Le 29 avril 1899, sur une route d'Achères dans les Yvelines, l'histoire de l'automobile bascule. L'ingénieur et pilote belge Camille Jenatzy s'installe aux commandes d'un étrange véhicule en forme de torpille appelé « La Jamais Contente ». Quelques instants plus tard, il devient le premier homme de l'histoire à franchir la barre mythique et symbolique des 100 km/h, en atteignant la vitesse folle pour l'époque de 105,88 km/h.

La plus grande surprise pour un observateur contemporain réside dans la motorisation du bolide : « La Jamais Contente » est une voiture 100 % électrique. À la fin du XIXe siècle, le moteur thermique à pétrole est encore bruyant, odorant et peu fiable. L'électricité est alors considérée par beaucoup de constructeurs comme l'énergie de l'avenir pour la mobilité urbaine, offrant un silence de fonctionnement et une puissance immédiate inédits.

Le véhicule lui-même est un chef-d'œuvre d'innovation pour son temps.
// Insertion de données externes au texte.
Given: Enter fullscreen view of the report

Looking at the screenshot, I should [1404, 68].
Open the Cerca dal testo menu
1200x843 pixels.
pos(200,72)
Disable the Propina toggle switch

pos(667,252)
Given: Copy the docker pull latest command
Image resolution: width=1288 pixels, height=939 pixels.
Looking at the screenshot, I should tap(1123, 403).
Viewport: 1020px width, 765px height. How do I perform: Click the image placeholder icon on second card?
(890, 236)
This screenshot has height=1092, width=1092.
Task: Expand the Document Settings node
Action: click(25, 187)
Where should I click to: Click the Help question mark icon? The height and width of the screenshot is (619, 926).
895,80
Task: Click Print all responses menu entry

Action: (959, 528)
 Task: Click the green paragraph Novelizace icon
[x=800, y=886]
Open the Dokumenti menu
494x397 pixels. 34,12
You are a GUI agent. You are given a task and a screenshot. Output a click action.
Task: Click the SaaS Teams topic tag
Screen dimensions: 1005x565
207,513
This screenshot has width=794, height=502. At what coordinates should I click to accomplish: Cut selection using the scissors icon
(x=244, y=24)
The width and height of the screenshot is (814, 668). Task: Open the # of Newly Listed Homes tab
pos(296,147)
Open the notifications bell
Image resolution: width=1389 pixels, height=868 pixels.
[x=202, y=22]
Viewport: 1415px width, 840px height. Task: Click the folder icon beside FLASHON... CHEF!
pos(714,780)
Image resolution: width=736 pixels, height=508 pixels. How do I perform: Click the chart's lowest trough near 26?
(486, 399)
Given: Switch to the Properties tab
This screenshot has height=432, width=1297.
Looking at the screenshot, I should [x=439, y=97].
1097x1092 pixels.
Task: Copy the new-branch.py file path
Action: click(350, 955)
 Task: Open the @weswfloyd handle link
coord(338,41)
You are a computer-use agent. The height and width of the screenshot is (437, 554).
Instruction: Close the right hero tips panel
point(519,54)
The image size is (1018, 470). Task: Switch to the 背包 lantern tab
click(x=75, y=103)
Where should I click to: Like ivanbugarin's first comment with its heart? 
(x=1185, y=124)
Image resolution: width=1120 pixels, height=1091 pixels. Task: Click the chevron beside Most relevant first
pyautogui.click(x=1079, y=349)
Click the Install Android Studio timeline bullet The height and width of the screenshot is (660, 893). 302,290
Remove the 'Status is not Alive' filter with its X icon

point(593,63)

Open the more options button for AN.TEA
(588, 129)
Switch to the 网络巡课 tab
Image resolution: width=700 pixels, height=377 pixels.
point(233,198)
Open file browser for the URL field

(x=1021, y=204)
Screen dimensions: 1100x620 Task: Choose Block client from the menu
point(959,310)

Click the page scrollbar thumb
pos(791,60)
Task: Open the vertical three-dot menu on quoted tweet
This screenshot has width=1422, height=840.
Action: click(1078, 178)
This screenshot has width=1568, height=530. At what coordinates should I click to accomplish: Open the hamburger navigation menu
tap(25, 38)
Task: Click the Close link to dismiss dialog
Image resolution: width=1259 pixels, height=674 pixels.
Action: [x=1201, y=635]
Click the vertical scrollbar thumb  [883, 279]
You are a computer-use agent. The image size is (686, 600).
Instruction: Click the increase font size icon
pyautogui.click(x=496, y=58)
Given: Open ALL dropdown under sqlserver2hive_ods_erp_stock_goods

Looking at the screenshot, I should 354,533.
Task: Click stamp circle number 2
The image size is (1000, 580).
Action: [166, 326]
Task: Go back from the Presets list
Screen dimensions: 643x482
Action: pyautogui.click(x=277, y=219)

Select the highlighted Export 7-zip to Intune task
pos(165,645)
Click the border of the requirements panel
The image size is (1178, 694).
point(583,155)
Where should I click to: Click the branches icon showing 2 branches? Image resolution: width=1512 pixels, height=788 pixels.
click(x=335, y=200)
Conçue en partinium (un alliage d'aluminium, de tungstène et de magnésium léger mais fragile), la voiture est propulsée par deux moteurs électriques placés à l'arrière, développant un total de 68 chevaux. Surnommé le « Diable Rouge » à cause de sa barbe rousse, Jenatzy remporte ce jour-là son duel technologique légendaire contre le comte de Chasseloup-Laubat, installant définitivement le premier record du monde de vitesse terrestre officiel dans les annales de l'automobile.